I’ve used “dojo” to describe the physical place where the batch meets. That’s good because it suggests the self-cultivation that is such an explicit part of Japanese training in all the traditional arts. But it’s bad because a dojo is always associated with a sensei, one sensei who is part of a tradition (even if it is the venerable tradition of standing apart from tradition), and not only do we have no sensei in that strict sense, we also have no sect or “school” or tradition in the intellectual aspect of the word. Similarly, a friend who lived some time among Jesuits said of my description of Hacker School that “it sounds like life at a monastery” — let’s not say anything about celibacy, but Hacker School fails to meet the definition because there is no abbot and no order (in the sense of a religious ideology or theological affiliation). And as with “retreat”, the word fails because we are not cloistered here. If Hacker School has any ideology, it is that of the rain forest-like chaos of the hacking world at large. Dojo and monastery, both of which involve adherence to hierarchical rules, are not the right names for a place that encourages this state of things.

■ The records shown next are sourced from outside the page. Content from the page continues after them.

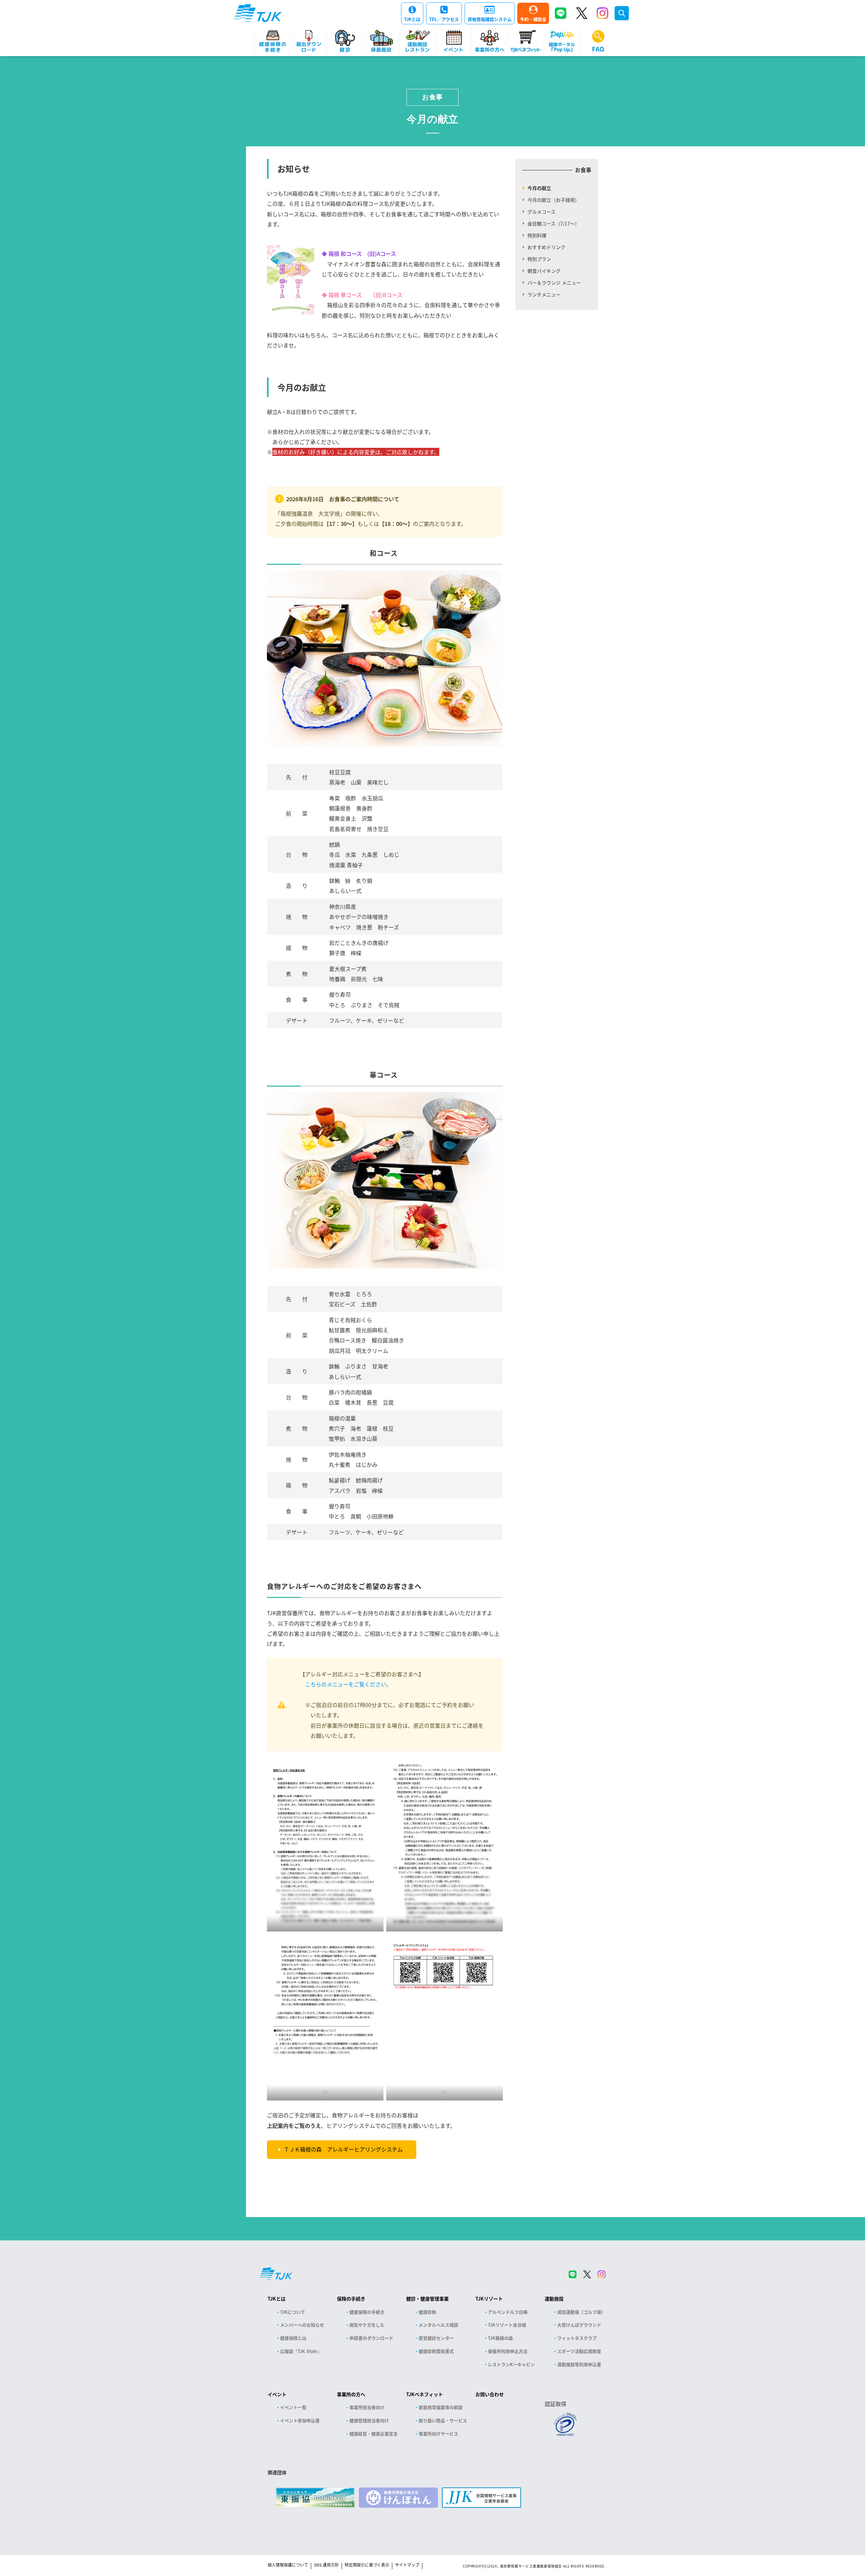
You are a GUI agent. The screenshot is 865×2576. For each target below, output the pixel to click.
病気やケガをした (367, 2325)
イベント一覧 (293, 2407)
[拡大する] (374, 1767)
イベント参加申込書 (300, 2420)
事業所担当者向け (367, 2407)
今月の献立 (539, 188)
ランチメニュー (544, 294)
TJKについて (292, 2312)
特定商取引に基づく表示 (367, 2565)
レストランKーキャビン (511, 2364)
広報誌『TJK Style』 (301, 2351)
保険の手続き (351, 2298)
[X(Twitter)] (581, 13)
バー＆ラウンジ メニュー (554, 282)
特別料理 (536, 235)
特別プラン (539, 259)
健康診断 (427, 2312)
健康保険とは (293, 2338)
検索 (622, 13)
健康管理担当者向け (369, 2420)
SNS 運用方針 (326, 2565)
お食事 (432, 97)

“Collaborative studio” might do to describe Hacker School. “Gymnasium” also might do. Neither requires a sensei or abbot figure, and each suggests a place where people can work, independently or together, at training themselves or producing work that depends on discipline or reflective exertion or craftsmanship. That seems to me the essential point. I recommend those two expressions, then, to describe Hacker School.
“Collaborative studio” and “gymnasium” are what I say now, describing Hacker School when I talk to people who understand about self-cultivation. When forced to talk to grown-ups, I have been describing Hacker School as a tech recruitment company that offers unpaid training-internships.